## Exercise objective
Through the last line of the entries, please copy every line exactly, starting with the one that contains "This screenshot has width=740, height=417.".
== Segment start ==
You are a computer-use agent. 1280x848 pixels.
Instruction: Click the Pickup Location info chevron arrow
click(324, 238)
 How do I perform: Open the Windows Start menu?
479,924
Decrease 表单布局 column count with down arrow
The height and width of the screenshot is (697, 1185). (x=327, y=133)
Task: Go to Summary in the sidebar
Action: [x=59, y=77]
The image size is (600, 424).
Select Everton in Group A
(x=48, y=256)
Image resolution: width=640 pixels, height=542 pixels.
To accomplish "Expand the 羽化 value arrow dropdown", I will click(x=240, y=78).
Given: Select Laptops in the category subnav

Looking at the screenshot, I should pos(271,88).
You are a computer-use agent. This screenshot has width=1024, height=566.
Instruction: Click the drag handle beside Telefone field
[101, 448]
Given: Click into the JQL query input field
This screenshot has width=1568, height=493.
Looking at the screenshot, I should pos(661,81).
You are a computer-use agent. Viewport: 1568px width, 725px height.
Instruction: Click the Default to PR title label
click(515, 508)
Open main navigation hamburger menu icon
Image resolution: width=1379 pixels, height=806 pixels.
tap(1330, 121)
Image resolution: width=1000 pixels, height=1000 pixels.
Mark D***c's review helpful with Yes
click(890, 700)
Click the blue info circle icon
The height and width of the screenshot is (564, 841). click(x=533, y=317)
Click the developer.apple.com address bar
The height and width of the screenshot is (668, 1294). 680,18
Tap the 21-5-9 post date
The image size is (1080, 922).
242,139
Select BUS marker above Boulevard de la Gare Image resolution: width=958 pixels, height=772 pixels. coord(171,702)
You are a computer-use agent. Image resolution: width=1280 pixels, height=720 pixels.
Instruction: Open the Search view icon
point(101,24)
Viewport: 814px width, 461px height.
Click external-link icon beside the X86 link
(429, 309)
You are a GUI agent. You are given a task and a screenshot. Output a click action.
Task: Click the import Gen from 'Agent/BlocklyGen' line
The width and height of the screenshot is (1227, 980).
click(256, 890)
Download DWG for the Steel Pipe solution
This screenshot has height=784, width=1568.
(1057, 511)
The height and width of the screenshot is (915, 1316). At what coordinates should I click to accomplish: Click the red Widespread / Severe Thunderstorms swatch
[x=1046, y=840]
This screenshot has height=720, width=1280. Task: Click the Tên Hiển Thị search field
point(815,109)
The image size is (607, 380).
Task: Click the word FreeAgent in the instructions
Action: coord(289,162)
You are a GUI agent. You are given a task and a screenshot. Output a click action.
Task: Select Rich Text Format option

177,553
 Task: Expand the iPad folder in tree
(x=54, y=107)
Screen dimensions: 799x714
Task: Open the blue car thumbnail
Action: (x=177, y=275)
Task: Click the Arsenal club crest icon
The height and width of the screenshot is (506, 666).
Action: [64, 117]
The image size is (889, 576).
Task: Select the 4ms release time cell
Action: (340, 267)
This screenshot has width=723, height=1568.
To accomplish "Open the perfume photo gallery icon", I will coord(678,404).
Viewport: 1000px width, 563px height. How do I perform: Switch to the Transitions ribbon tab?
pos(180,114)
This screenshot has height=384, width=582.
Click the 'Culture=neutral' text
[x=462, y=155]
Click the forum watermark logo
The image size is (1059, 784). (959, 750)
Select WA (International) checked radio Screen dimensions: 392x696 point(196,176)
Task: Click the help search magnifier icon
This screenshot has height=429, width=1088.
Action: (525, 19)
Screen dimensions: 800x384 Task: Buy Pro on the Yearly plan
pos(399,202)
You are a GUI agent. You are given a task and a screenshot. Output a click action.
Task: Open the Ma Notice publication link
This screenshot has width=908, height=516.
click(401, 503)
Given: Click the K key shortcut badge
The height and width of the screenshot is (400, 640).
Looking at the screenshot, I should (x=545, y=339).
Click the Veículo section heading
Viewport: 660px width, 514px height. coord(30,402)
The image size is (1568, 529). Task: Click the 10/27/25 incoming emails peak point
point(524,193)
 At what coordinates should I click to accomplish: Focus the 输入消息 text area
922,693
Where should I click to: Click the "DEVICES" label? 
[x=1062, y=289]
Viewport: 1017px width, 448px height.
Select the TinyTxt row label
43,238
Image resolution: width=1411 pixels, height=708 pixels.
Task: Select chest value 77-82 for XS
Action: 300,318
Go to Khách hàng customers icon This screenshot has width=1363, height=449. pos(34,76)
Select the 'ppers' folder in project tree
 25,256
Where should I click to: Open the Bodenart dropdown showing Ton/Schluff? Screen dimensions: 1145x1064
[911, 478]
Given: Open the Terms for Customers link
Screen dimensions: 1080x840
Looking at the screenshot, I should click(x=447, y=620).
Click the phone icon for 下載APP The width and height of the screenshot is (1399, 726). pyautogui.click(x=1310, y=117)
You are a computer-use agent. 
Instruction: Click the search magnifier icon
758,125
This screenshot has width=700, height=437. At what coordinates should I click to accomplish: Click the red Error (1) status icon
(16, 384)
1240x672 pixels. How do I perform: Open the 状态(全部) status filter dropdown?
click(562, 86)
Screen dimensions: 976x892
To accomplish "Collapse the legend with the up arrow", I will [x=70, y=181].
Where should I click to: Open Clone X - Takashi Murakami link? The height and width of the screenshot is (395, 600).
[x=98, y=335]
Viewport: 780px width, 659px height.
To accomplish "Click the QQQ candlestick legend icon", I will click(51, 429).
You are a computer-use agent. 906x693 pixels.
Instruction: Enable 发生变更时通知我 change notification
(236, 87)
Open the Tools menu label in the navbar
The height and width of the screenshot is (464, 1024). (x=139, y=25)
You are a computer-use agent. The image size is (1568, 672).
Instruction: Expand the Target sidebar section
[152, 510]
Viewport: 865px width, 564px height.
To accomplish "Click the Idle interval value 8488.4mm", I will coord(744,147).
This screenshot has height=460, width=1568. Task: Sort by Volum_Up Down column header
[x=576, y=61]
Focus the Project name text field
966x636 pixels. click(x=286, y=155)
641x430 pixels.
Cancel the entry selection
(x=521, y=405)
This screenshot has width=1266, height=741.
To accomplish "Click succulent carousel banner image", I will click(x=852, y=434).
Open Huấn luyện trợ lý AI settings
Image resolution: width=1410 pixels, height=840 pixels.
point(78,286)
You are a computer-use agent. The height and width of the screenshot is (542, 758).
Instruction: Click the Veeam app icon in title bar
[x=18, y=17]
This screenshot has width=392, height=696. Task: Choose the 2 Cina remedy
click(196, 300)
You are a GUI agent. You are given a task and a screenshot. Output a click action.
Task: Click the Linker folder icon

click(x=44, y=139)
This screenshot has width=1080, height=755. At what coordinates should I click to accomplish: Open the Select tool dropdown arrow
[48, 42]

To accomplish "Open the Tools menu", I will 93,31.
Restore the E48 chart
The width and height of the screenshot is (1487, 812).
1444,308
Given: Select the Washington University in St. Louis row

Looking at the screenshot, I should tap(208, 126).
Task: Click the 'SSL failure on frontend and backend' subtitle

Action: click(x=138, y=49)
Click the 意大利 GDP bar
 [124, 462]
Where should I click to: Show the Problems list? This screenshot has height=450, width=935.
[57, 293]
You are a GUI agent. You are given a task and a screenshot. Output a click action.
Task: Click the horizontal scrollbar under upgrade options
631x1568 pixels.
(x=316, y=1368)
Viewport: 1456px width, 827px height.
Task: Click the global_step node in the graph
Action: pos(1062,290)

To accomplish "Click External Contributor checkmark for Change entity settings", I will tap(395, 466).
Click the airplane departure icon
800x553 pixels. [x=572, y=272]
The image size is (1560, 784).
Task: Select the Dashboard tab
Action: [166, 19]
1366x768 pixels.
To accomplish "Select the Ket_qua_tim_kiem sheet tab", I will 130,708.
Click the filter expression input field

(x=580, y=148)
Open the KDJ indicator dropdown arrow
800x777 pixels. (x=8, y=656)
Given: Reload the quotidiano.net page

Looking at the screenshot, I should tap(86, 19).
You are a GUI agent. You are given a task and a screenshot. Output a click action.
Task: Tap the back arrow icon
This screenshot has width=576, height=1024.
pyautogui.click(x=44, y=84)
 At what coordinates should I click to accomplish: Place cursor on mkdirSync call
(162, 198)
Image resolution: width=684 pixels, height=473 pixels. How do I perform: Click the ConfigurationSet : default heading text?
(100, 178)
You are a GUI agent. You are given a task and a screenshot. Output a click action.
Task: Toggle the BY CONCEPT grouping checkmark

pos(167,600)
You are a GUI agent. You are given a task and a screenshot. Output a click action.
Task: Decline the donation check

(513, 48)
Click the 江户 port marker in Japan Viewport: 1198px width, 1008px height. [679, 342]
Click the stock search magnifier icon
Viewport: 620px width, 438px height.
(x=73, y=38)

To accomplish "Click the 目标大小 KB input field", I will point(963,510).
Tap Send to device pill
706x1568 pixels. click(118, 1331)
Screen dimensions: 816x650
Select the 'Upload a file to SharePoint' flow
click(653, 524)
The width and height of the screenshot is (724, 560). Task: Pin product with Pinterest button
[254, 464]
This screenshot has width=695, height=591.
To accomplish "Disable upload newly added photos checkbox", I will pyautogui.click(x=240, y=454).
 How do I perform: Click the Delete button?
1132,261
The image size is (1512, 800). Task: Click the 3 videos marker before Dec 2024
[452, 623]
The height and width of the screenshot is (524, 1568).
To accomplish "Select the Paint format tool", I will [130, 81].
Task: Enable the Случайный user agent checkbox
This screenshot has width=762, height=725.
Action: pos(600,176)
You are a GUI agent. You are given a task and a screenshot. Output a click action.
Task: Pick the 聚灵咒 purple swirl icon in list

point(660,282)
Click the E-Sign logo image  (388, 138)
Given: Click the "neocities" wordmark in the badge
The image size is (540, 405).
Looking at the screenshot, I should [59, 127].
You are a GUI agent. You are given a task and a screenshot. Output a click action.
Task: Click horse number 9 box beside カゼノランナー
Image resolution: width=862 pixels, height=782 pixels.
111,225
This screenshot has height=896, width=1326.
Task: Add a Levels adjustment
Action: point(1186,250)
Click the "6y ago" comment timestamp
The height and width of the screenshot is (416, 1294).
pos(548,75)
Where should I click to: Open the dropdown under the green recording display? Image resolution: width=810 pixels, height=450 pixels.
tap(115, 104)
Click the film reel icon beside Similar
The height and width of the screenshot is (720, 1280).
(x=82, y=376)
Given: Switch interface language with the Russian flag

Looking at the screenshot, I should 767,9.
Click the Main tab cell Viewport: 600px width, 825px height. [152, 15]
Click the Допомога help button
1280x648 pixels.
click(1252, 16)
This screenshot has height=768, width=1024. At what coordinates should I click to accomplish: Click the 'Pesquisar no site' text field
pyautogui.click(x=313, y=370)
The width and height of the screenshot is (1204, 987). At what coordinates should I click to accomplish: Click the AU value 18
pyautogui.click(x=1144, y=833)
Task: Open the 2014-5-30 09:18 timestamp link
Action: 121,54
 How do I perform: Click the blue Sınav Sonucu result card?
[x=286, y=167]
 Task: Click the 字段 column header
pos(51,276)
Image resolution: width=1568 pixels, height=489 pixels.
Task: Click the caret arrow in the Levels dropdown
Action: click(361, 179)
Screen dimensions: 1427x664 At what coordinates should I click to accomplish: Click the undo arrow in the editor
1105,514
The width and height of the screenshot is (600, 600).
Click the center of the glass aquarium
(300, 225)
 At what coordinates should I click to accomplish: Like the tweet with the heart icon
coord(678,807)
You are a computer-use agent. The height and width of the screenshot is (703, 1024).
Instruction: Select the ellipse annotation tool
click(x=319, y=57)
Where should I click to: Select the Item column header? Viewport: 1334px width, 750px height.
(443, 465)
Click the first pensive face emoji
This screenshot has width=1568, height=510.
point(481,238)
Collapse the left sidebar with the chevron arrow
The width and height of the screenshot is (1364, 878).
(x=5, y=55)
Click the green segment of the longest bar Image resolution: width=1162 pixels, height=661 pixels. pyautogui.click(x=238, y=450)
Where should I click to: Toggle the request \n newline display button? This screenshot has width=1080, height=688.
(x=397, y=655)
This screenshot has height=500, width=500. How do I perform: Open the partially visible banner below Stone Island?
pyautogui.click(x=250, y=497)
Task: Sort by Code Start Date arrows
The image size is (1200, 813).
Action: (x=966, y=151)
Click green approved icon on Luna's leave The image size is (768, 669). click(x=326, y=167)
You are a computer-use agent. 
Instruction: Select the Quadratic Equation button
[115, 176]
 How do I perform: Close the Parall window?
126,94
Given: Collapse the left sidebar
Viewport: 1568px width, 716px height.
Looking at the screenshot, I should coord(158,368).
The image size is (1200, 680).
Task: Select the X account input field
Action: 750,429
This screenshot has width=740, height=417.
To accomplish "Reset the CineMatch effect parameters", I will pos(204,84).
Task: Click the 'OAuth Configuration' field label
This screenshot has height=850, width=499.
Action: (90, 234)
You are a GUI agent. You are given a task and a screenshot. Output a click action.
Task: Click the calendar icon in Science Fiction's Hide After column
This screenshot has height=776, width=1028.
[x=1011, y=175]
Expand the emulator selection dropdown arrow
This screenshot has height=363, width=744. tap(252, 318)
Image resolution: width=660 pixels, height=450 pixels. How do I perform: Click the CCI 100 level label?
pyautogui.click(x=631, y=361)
== Segment end ==
## Task solution
This screenshot has width=740, height=417.
To accomplish "Reset the CineMatch effect parameters", I will pos(204,84).
Task: Click the 'OAuth Configuration' field label
This screenshot has height=850, width=499.
Action: (90, 234)
You are a GUI agent. You are given a task and a screenshot. Output a click action.
Task: Click the calendar icon in Science Fiction's Hide After column
This screenshot has height=776, width=1028.
[x=1011, y=175]
Expand the emulator selection dropdown arrow
This screenshot has height=363, width=744. tap(252, 318)
Image resolution: width=660 pixels, height=450 pixels. How do I perform: Click the CCI 100 level label?
pyautogui.click(x=631, y=361)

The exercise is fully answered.